Segment Start: EXTRACTED INFORMATION

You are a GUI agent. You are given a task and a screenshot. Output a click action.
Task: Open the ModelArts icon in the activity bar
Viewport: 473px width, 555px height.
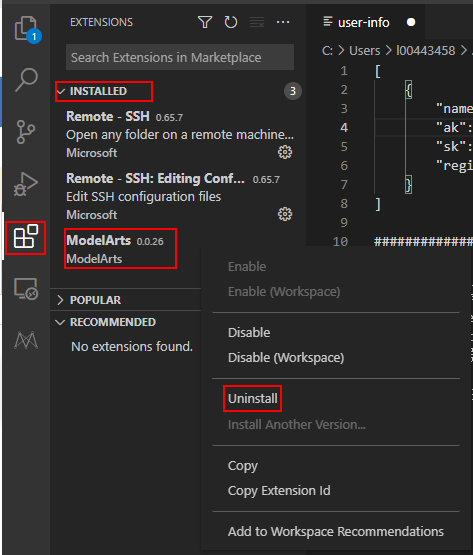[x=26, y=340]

Segment End: EXTRACTED INFORMATION
Segment Start: EXTRACTED INFORMATION

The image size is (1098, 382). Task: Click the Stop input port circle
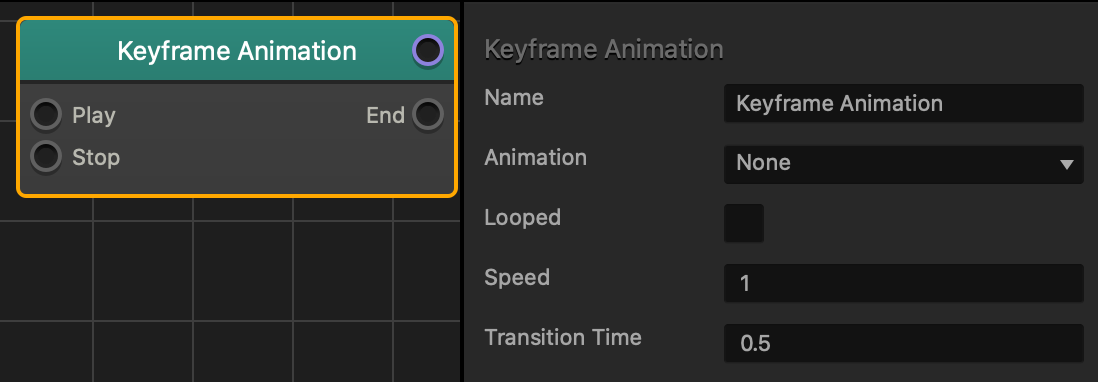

Segment End: EXTRACTED INFORMATION
Segment Start: EXTRACTED INFORMATION

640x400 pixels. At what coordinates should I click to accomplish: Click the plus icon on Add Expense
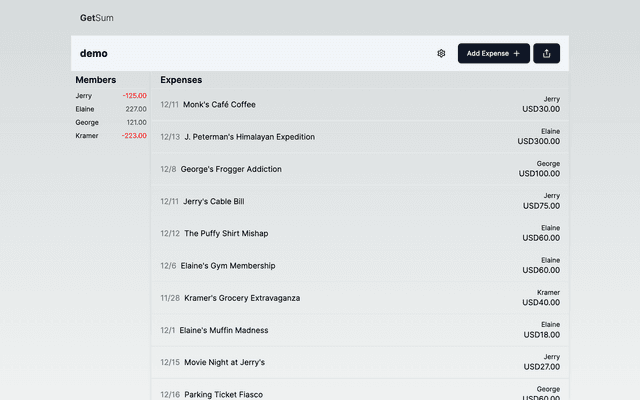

Segment End: EXTRACTED INFORMATION

§ TASK BRIEF
Pull every line containing the word "icon" out of the material.

§ RESPONSE BOX
Task: Open the ModelArts icon in the activity bar
640x400 pixels. At what coordinates should I click to accomplish: Click the plus icon on Add Expense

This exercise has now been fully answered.